In Arkansas, same story. Seeing the firestorm that occurred in Indiana, Republican Gov. Asa Hutchinson didn’t sign the original bill that hit his desk after calls for him to veto it came from his own son, and from Arkansas-based Wal-Mart, which said the bill ran counter to the company’s values. In the end, the governor signed a less toxic, less controversial bill.

And this week, Texas became the latest to join the fray.  The Lone Star State just wrapped its legislative session, which included two “religious freedom” constitutional amendments. Learning from what happened in the above states, industry groups and major businesses went out pre-emptively — let me say that again: pre-emptively — before such bills made it too far in the Legislature. The conservative state chamber of commerce, the Texas Association of Business, took the lead.

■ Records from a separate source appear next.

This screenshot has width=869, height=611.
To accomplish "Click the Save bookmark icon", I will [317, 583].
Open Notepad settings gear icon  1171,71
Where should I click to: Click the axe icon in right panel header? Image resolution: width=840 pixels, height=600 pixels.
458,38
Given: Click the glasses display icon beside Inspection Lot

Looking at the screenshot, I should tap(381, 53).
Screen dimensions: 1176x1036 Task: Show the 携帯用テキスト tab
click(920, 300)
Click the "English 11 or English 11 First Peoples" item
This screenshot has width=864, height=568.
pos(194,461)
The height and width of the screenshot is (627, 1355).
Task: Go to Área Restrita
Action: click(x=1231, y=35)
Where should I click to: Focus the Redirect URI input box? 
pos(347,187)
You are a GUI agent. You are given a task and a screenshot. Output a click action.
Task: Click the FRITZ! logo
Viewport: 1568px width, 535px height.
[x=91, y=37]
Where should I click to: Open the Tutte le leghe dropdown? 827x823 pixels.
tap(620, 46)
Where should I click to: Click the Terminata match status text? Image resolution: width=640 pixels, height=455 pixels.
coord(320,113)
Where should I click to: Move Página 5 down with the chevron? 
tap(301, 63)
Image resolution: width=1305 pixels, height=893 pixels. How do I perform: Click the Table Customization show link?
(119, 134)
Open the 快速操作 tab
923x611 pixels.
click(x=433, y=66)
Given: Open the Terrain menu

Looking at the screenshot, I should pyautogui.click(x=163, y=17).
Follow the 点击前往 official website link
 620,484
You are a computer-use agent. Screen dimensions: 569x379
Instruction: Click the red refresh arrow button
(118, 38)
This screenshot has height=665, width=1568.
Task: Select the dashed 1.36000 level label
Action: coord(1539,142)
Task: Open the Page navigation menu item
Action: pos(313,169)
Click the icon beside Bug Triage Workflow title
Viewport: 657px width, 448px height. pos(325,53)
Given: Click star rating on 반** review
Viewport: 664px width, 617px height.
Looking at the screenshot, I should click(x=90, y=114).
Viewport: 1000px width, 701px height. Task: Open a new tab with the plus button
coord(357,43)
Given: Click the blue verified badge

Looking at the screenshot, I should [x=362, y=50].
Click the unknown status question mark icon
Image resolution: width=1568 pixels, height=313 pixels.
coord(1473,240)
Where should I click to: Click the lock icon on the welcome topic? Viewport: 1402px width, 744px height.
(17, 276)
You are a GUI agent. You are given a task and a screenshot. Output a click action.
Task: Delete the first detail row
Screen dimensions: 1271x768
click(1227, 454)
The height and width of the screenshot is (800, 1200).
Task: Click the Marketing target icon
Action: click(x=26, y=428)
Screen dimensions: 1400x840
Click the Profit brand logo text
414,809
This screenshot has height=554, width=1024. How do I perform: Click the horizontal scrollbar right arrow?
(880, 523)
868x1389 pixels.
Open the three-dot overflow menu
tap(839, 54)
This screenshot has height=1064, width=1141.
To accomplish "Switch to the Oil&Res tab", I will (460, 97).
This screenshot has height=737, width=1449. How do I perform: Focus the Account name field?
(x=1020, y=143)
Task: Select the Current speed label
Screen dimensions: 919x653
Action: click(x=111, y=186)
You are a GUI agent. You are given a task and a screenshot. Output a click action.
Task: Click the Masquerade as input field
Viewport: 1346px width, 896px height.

The amendments “would devastate economic development, tourism and the convention business,” said Bill Hammond, TAB’s CEO.

More than 250 Texas companies — American Airlines, Dell, Texas Instruments, Dow Chemical, the Dallas Mavericks — went on record with a general pledge in support of treating gay and transgender Texans fairly and equally under the law — and that welcoming and inclusive communities are essential to their bottom line.

Both amendments in the Texas Legislature died a quick death.

So: four states, same story and same result. If the “religious freedom” strategy can’t work in Texas — the bastion of conservatism and beacon for business — where can it work?

Elections are always about the future, never about the past. And so my advice to GOP candidates is to recognize that since our society has largely moved on, and business has moved on, so should the party of Abraham Lincoln, who fought a civil war over civil rights.

Discrimination is now simply bad for the bottom line and bad for any brand, whether a company’s or a state’s. When it comes to recruitment and retention, the millennial generation, which will be 75 percent of the workforce by 2030, doesn’t have much tolerance for anti-gay anything. In fact, it’s become somewhat of a litmus test. 73 percent of millennials support LGBT nondiscrimination, according to Public Religion Research Institute. Surely, they use it as one criterion when deciding where to work.

Negative national headlines on religious freedom continue to fuel a negative image of the entire party. Both in my private conversations with and in public (and private) polling, conservatives are moving ever closer to supporting full equity for LGBT Americans.

Shockingly, it’s still legal in the United States of America, even as we may be on the brink of having marriage equality in all 50 states, to fire and evict gay and transgender folks — and kick them out of a restaurant — simply for being who they are. This is patently wrong and needs to be fixed.

Democrats and Big Business are at work fixing it, together. That would have been an odd pairing years ago. The GOP position is untenable — and out of step with one of its key constituencies. It’s time to stand up to the social conservative wing and move into the future.

1 comment:

Stephen said...

If the Supreme Court rules for same-sex marriages, it will be possible (indeed likely) that some men and women will return from their honeymoons to find they have been fired in the states where discrimination on the basis of sexual orientation remains legal.